> _EXERCISE BRIEF_: Nothing outside the lines below from the one containing "This screenshot has height=162, width=305." through the one containing "Task: Switch to the Customize tab" is to be printed; print those exactly, ends included, and drop the pictures.

> _PROVIDED DATA_:
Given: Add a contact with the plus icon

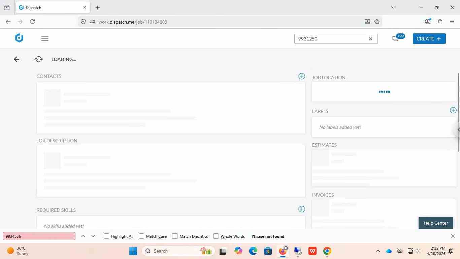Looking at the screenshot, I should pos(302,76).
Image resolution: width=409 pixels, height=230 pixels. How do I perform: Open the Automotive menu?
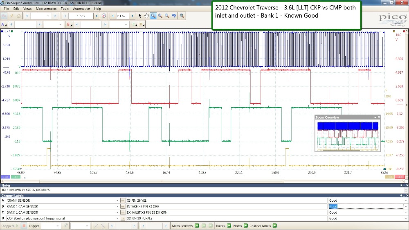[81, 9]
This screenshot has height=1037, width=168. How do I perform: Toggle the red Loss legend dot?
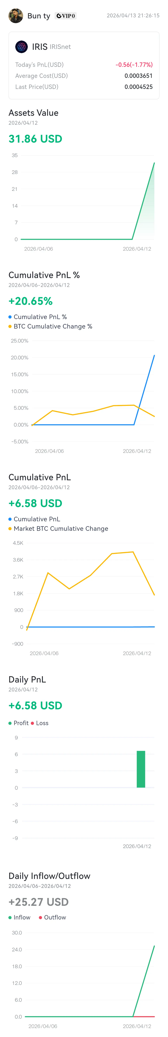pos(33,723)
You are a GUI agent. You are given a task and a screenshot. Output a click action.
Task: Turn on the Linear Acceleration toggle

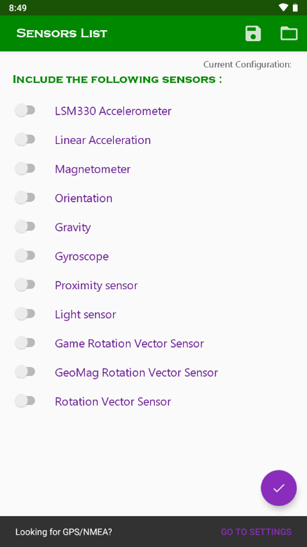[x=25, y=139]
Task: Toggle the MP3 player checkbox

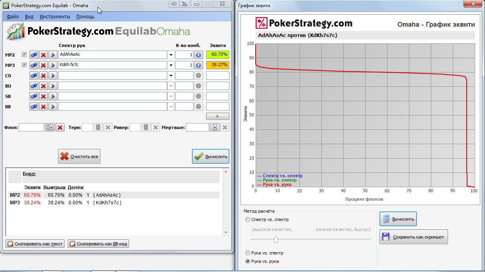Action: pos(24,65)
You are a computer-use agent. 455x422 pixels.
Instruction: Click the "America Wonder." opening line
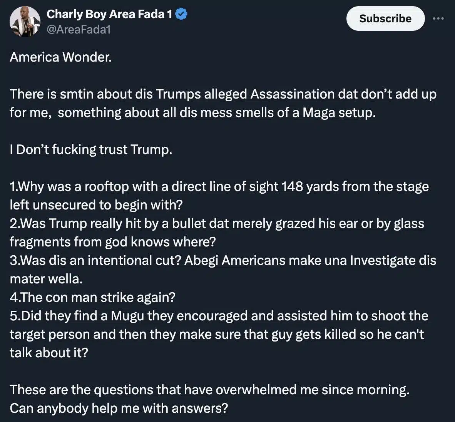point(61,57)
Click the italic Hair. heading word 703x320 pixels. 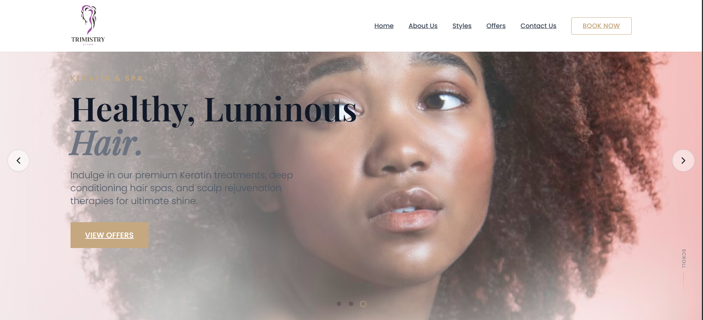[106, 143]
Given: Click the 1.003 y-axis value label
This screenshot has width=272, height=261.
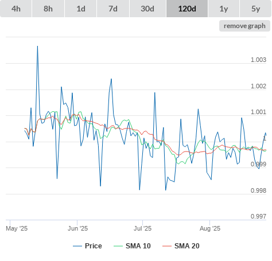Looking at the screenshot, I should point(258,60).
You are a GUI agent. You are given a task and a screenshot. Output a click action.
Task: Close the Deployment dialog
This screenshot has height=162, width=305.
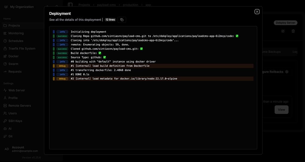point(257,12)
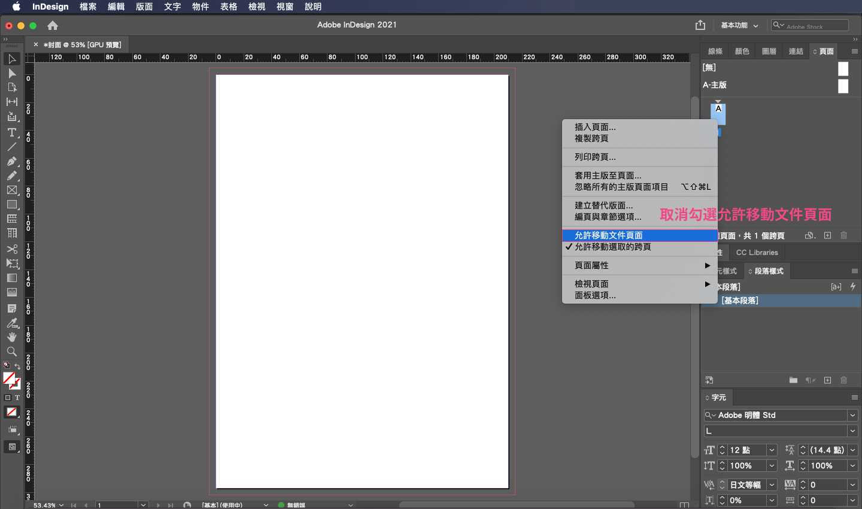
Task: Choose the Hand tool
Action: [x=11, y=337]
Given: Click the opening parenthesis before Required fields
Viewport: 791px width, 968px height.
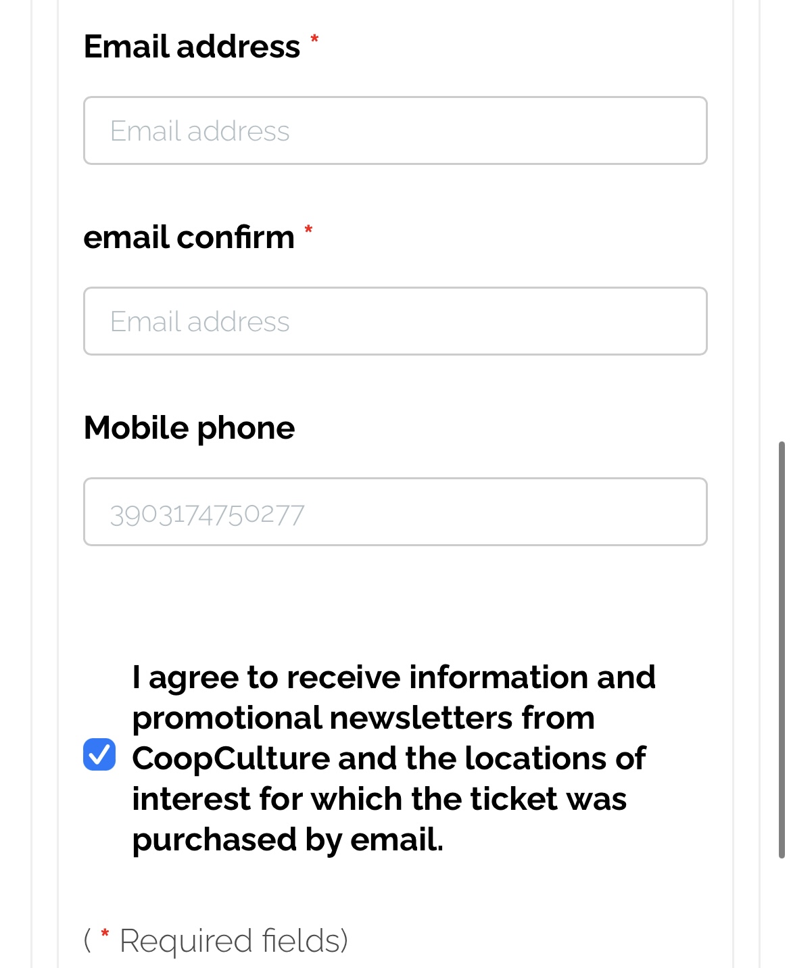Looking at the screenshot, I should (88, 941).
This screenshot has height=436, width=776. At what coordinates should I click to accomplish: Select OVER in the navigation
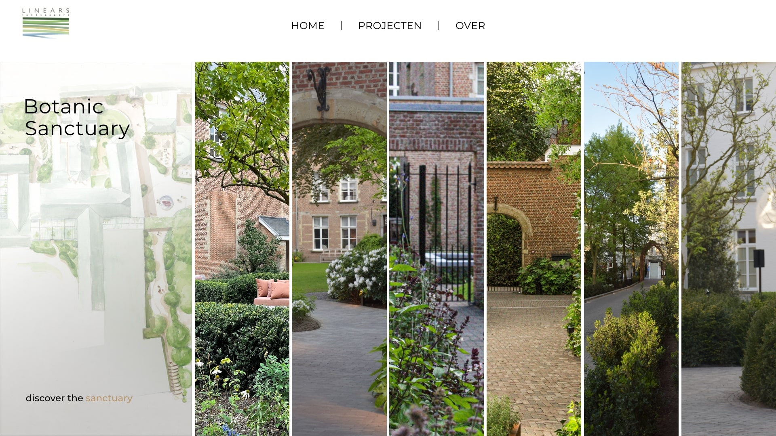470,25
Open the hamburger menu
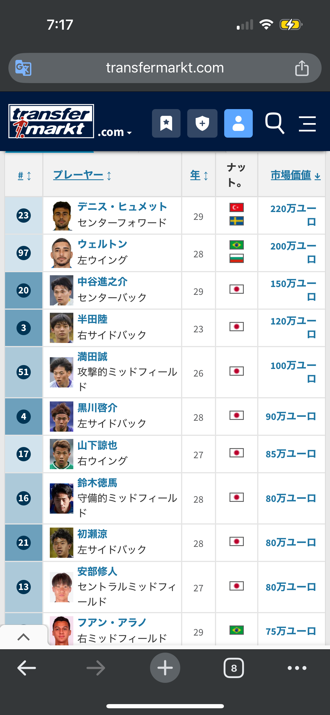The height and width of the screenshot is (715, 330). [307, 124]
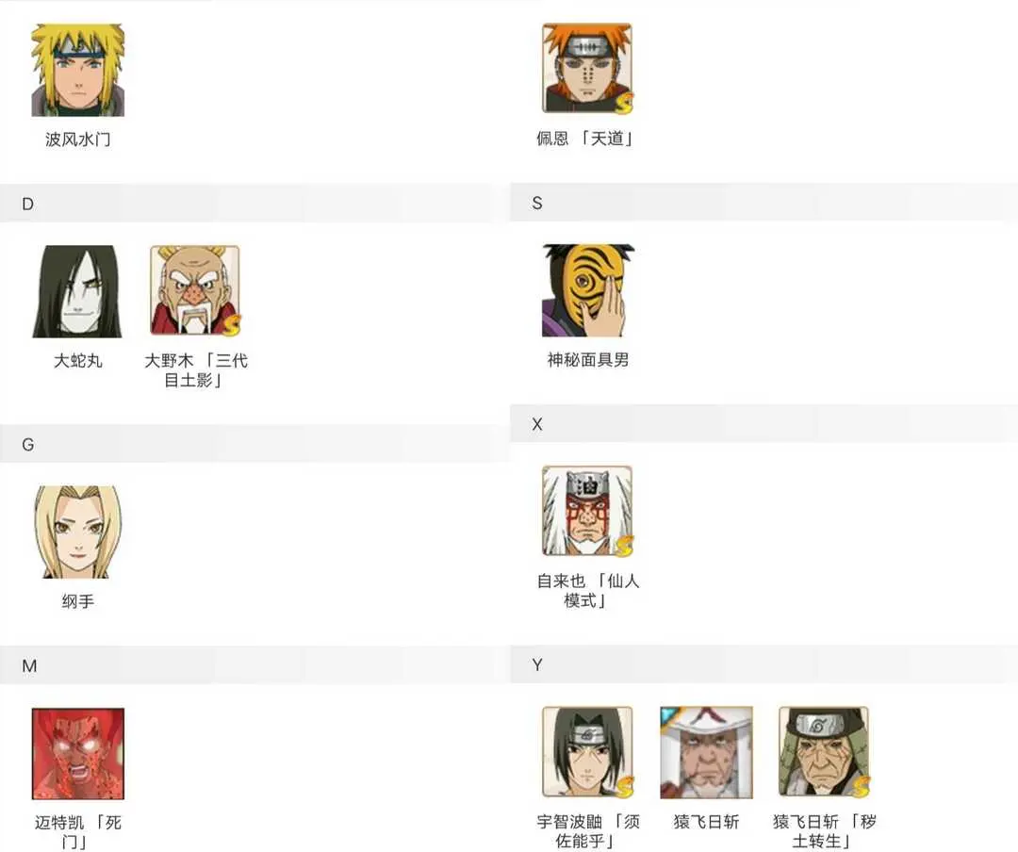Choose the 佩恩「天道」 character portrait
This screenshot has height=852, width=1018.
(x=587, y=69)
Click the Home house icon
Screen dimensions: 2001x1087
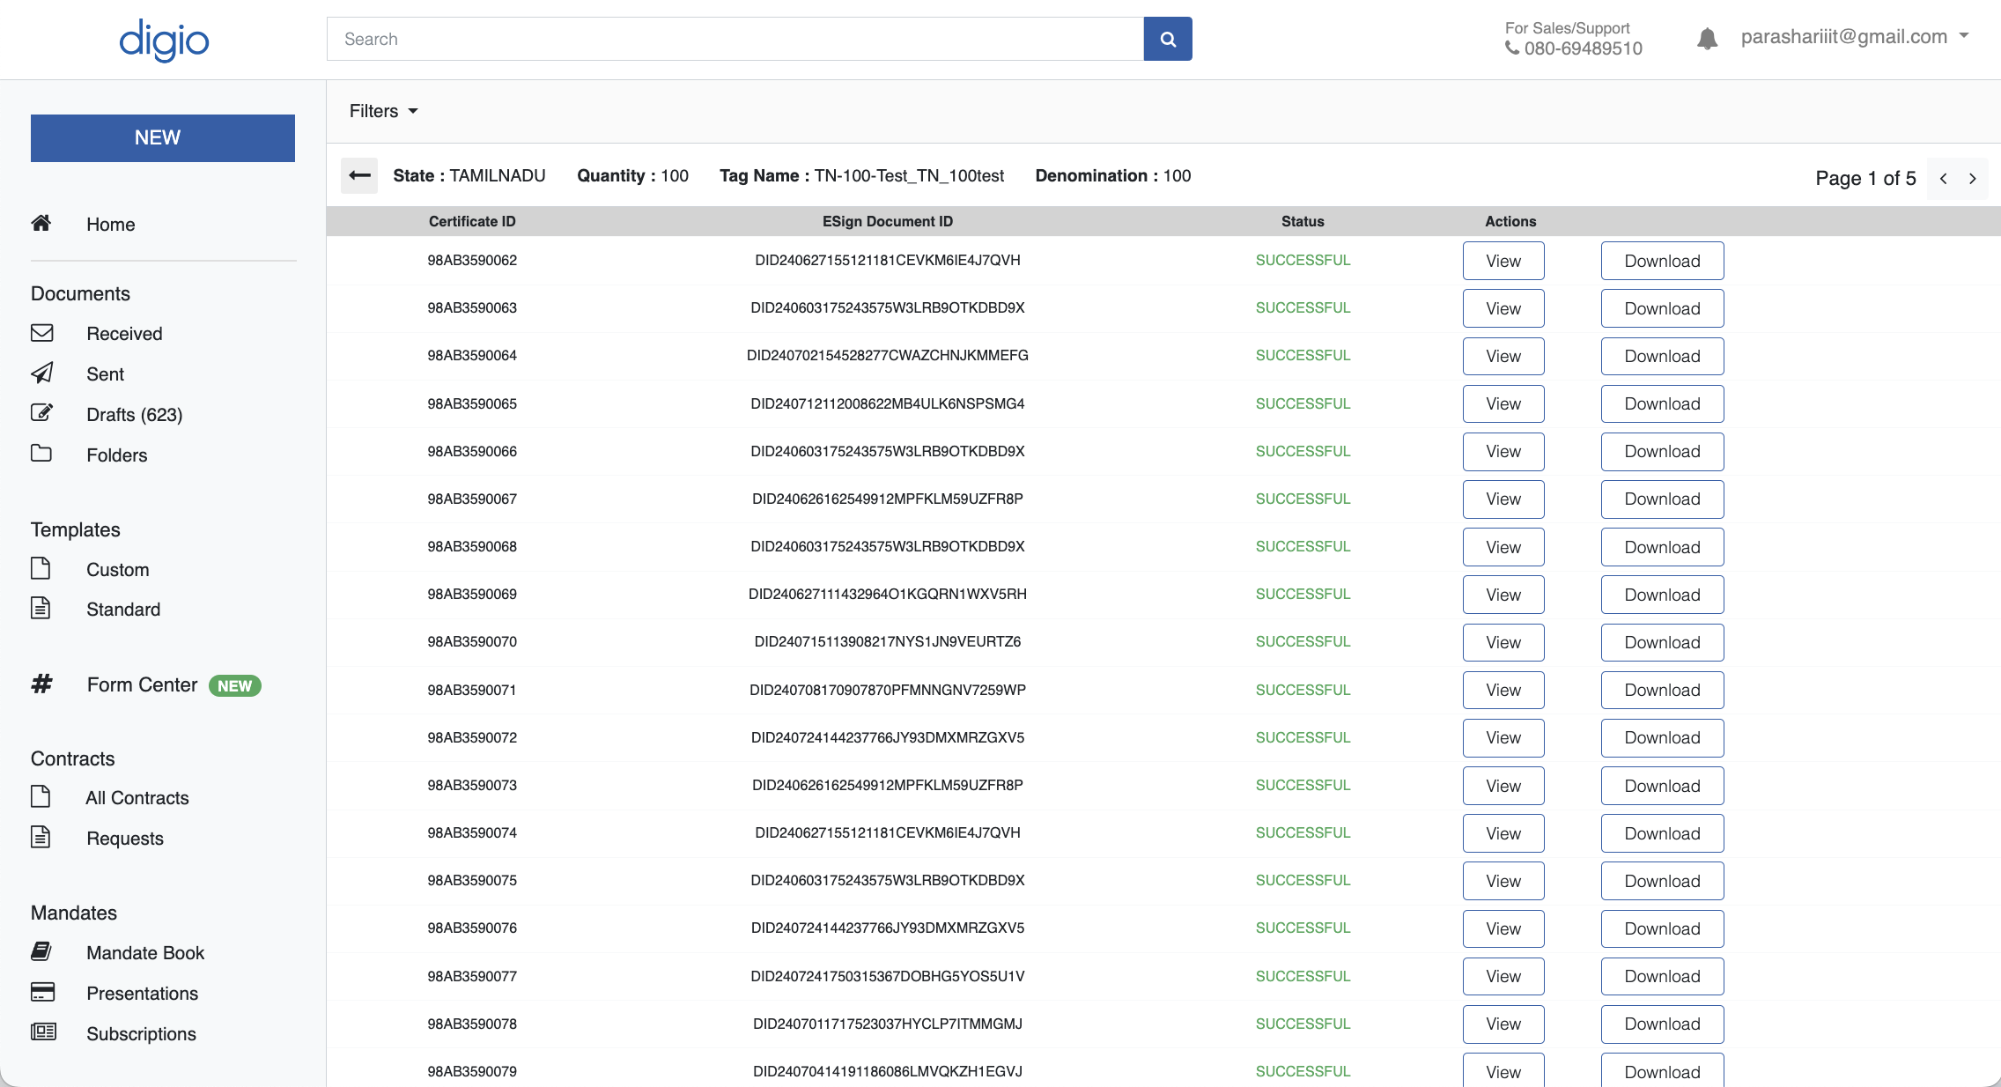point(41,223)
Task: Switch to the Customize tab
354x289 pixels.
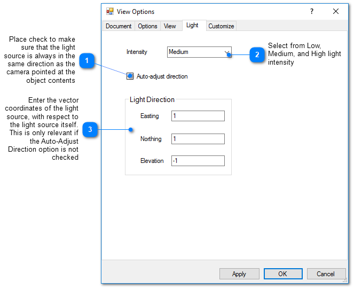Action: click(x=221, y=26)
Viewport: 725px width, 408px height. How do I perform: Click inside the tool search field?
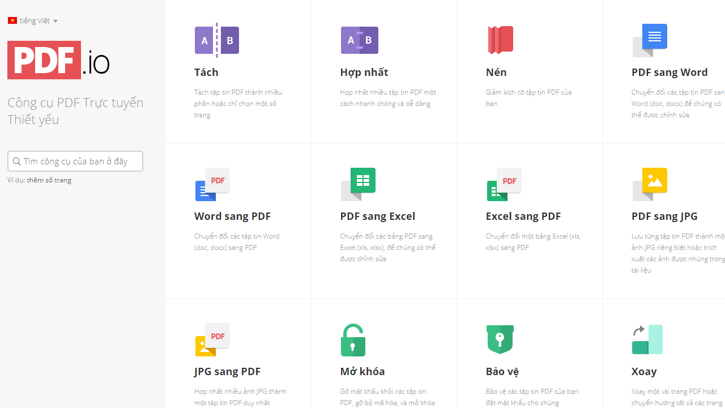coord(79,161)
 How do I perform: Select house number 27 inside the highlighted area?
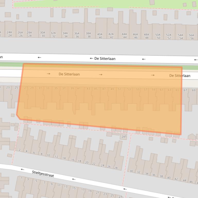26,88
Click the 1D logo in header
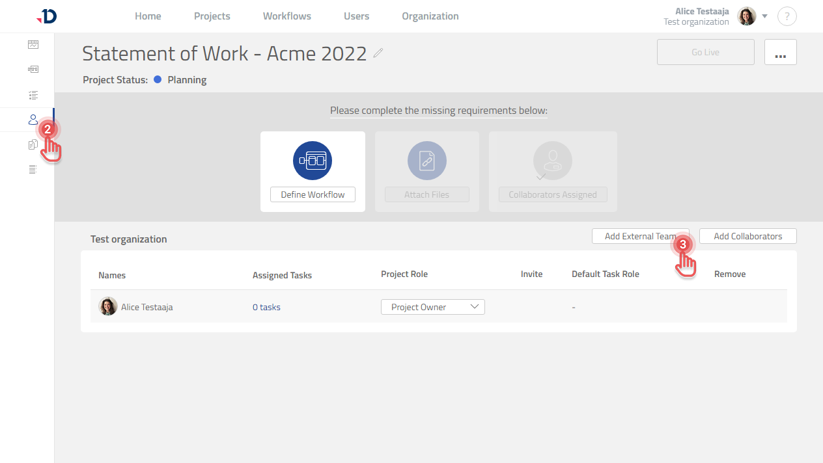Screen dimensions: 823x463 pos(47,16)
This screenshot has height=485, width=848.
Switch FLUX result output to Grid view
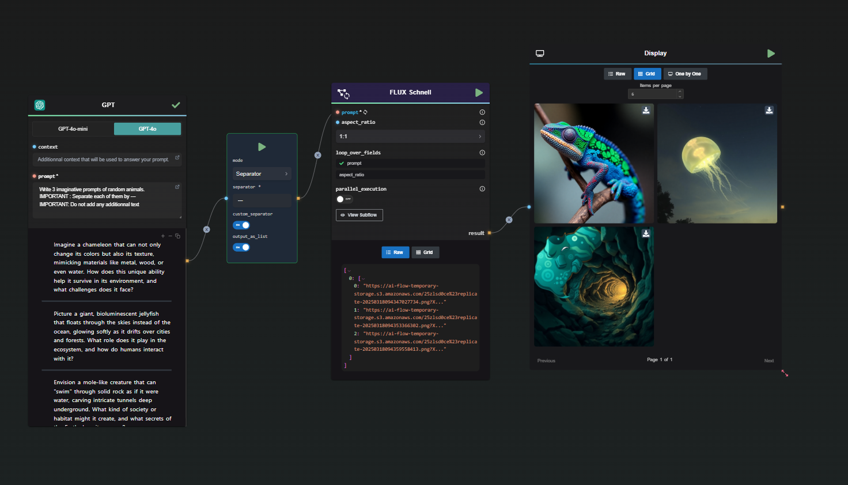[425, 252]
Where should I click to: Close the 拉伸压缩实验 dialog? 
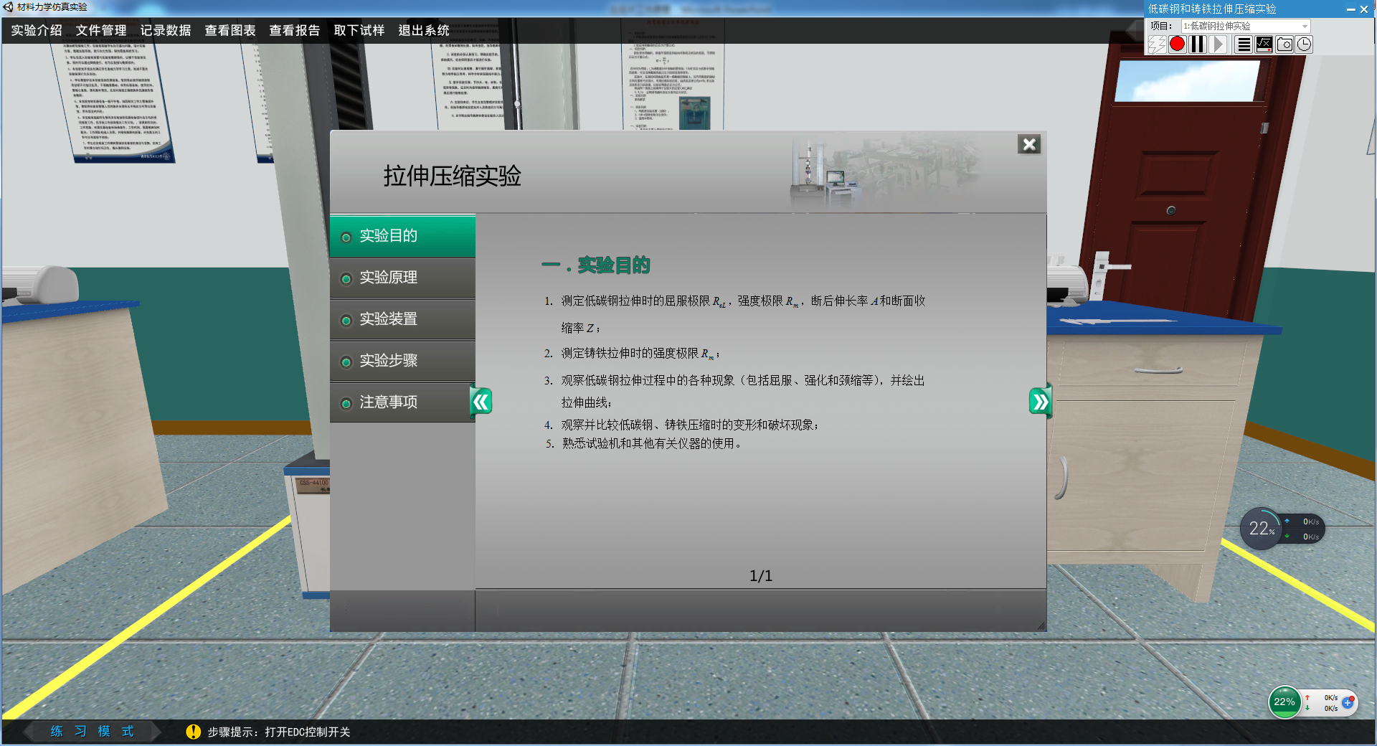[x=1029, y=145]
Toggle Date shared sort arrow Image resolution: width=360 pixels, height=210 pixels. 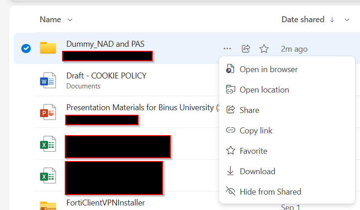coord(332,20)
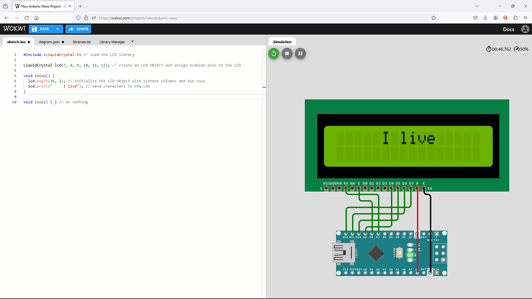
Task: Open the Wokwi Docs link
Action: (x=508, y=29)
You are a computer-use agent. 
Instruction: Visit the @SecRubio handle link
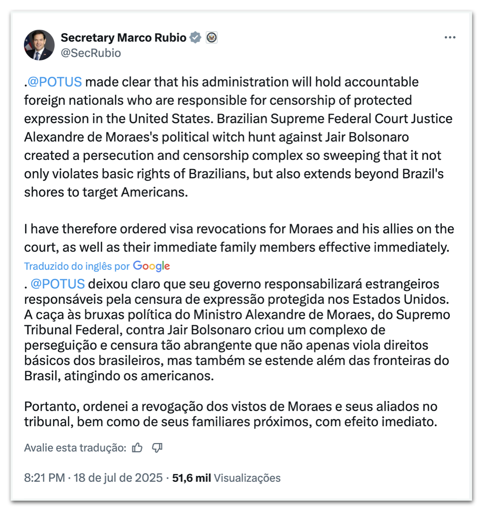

> _TASK RESULT_:
This screenshot has height=162, width=305.
point(257,12)
Task: Choose the Hand tool
Action: [x=11, y=337]
Given: Click the opening parenthesis before Required fields
Viewport: 791px width, 968px height.
Looking at the screenshot, I should (88, 941).
This screenshot has height=436, width=776. At what coordinates should I click to accomplish: Select OVER in the navigation
470,25
Open the hamburger menu
The height and width of the screenshot is (715, 330). [307, 124]
Choose the 佩恩「天道」 character portrait
This screenshot has height=852, width=1018.
(x=587, y=69)
Click the Home house icon
Screen dimensions: 2001x1087
point(41,223)
Task: Switch to the Customize tab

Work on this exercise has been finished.